▸ **Data to process**
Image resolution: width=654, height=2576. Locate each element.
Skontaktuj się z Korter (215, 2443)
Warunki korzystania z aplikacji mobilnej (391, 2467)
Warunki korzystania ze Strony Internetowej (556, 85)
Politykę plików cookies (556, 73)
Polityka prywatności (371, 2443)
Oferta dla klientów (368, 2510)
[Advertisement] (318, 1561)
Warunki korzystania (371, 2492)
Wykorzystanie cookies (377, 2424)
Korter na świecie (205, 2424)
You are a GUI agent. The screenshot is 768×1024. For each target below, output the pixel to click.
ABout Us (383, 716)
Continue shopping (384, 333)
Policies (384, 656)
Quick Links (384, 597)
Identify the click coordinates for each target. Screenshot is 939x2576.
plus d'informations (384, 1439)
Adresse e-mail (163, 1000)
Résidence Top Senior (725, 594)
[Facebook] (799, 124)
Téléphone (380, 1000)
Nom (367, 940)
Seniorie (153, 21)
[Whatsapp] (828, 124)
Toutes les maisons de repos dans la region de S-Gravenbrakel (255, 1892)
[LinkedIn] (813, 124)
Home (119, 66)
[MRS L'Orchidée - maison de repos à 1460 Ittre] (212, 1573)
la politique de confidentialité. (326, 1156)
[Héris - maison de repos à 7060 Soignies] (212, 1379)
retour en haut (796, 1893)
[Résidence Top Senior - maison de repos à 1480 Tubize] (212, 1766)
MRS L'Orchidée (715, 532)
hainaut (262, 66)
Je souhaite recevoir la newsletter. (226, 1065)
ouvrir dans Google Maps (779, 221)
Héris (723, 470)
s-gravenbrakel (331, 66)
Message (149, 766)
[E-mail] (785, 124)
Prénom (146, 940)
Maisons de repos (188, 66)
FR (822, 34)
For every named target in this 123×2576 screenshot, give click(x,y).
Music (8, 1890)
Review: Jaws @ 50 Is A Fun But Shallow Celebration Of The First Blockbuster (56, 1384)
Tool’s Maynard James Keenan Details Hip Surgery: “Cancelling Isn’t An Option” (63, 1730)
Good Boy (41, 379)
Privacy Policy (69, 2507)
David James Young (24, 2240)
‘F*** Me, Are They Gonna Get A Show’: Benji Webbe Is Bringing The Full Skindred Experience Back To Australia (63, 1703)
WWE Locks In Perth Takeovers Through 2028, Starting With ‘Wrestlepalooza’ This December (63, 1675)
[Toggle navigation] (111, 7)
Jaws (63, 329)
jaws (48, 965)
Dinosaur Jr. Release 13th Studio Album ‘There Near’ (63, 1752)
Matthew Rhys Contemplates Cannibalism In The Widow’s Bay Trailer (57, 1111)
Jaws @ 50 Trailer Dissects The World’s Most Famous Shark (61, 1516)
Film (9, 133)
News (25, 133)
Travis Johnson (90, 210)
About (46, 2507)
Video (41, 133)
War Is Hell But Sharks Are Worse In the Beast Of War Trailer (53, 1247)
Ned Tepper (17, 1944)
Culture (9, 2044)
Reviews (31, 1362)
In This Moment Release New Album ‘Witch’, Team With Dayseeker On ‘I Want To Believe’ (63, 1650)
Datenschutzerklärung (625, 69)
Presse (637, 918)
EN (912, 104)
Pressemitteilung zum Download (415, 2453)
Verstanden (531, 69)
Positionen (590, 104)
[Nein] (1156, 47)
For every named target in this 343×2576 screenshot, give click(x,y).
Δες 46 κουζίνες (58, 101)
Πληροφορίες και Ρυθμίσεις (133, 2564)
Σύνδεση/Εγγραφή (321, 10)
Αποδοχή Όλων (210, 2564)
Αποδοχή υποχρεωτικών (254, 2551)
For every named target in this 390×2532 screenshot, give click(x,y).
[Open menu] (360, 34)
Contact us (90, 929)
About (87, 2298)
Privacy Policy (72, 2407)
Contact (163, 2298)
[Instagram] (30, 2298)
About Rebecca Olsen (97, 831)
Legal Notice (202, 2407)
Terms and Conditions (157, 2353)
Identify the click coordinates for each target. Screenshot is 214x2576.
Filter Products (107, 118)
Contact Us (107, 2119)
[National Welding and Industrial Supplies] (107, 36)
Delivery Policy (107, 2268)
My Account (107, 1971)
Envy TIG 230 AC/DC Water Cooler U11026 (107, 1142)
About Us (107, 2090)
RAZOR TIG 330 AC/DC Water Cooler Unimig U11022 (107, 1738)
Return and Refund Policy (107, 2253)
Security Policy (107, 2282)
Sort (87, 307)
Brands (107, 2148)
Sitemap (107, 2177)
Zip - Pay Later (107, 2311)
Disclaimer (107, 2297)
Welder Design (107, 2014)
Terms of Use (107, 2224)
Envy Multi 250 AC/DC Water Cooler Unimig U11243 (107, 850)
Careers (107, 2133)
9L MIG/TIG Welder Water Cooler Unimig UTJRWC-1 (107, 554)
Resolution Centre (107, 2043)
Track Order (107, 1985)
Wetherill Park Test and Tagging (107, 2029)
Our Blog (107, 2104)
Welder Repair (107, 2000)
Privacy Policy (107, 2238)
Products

▸ **Exercise instructions**
Exactly as written, set down all of the material.

▸ **Result of the exercise**
Image resolution: width=654, height=2576. Locate each element.
Skontaktuj się z Korter (215, 2443)
Warunki korzystania z aplikacji mobilnej (391, 2467)
Warunki korzystania ze Strony Internetowej (556, 85)
Politykę plików cookies (556, 73)
Polityka prywatności (371, 2443)
Oferta dla klientów (368, 2510)
[Advertisement] (318, 1561)
Warunki korzystania (371, 2492)
Wykorzystanie cookies (377, 2424)
Korter na świecie (205, 2424)
You are a GUI agent. The screenshot is 768×1024. For each target below, output the pixel to click.
ABout Us (383, 716)
Continue shopping (384, 333)
Policies (384, 656)
Quick Links (384, 597)
Identify the click coordinates for each target. Screenshot is 939x2576.
plus d'informations (384, 1439)
Adresse e-mail (163, 1000)
Résidence Top Senior (725, 594)
[Facebook] (799, 124)
Téléphone (380, 1000)
Nom (367, 940)
Seniorie (153, 21)
[Whatsapp] (828, 124)
Toutes les maisons de repos dans la region de S-Gravenbrakel (255, 1892)
[LinkedIn] (813, 124)
Home (119, 66)
[MRS L'Orchidée - maison de repos à 1460 Ittre] (212, 1573)
la politique de confidentialité. (326, 1156)
[Héris - maison de repos à 7060 Soignies] (212, 1379)
retour en haut (796, 1893)
[Résidence Top Senior - maison de repos à 1480 Tubize] (212, 1766)
MRS L'Orchidée (715, 532)
hainaut (262, 66)
Je souhaite recevoir la newsletter. (226, 1065)
ouvrir dans Google Maps (779, 221)
Héris (723, 470)
s-gravenbrakel (331, 66)
Message (149, 766)
[E-mail] (785, 124)
Prénom (146, 940)
Maisons de repos (188, 66)
FR (822, 34)
For every named target in this 123×2576 screenshot, give click(x,y).
Music (8, 1890)
Review: Jaws @ 50 Is A Fun But Shallow Celebration Of The First Blockbuster (56, 1384)
Tool’s Maynard James Keenan Details Hip Surgery: “Cancelling Isn’t An Option” (63, 1730)
Good Boy (41, 379)
Privacy Policy (69, 2507)
David James Young (24, 2240)
‘F*** Me, Are They Gonna Get A Show’: Benji Webbe Is Bringing The Full Skindred Experience Back To Australia (63, 1703)
WWE Locks In Perth Takeovers Through 2028, Starting With ‘Wrestlepalooza’ This December (63, 1675)
[Toggle navigation] (111, 7)
Jaws (63, 329)
jaws (48, 965)
Dinosaur Jr. Release 13th Studio Album ‘There Near’ (63, 1752)
Matthew Rhys Contemplates Cannibalism In The Widow’s Bay Trailer (57, 1111)
Jaws @ 50 Trailer Dissects The World’s Most Famous Shark (61, 1516)
Film (9, 133)
News (25, 133)
Travis Johnson (90, 210)
About (46, 2507)
Video (41, 133)
War Is Hell But Sharks Are Worse In the Beast Of War Trailer (53, 1247)
Ned Tepper (17, 1944)
Culture (9, 2044)
Reviews (31, 1362)
In This Moment Release New Album ‘Witch’, Team With Dayseeker On ‘I Want To Believe’ (63, 1650)
Datenschutzerklärung (625, 69)
Presse (637, 918)
EN (912, 104)
Pressemitteilung zum Download (415, 2453)
Verstanden (531, 69)
Positionen (590, 104)
[Nein] (1156, 47)
For every named target in this 343×2576 screenshot, give click(x,y).
Δες 46 κουζίνες (58, 101)
Πληροφορίες και Ρυθμίσεις (133, 2564)
Σύνδεση/Εγγραφή (321, 10)
Αποδοχή Όλων (210, 2564)
Αποδοχή υποχρεωτικών (254, 2551)
For every named target in this 390×2532 screenshot, give click(x,y).
[Open menu] (360, 34)
Contact us (90, 929)
About (87, 2298)
Privacy Policy (72, 2407)
Contact (163, 2298)
[Instagram] (30, 2298)
About Rebecca Olsen (97, 831)
Legal Notice (202, 2407)
Terms and Conditions (157, 2353)
Identify the click coordinates for each target. Screenshot is 214x2576.
Filter Products (107, 118)
Contact Us (107, 2119)
[National Welding and Industrial Supplies] (107, 36)
Delivery Policy (107, 2268)
My Account (107, 1971)
Envy TIG 230 AC/DC Water Cooler U11026 (107, 1142)
About Us (107, 2090)
RAZOR TIG 330 AC/DC Water Cooler Unimig U11022 (107, 1738)
Return and Refund Policy (107, 2253)
Security Policy (107, 2282)
Sort (87, 307)
Brands (107, 2148)
Sitemap (107, 2177)
Zip - Pay Later (107, 2311)
Disclaimer (107, 2297)
Welder Design (107, 2014)
Terms of Use (107, 2224)
Envy Multi 250 AC/DC Water Cooler Unimig U11243 (107, 850)
Careers (107, 2133)
9L MIG/TIG Welder Water Cooler Unimig UTJRWC-1 (107, 554)
Resolution Centre (107, 2043)
Track Order (107, 1985)
Wetherill Park Test and Tagging (107, 2029)
Our Blog (107, 2104)
Welder Repair (107, 2000)
Privacy Policy (107, 2238)
Products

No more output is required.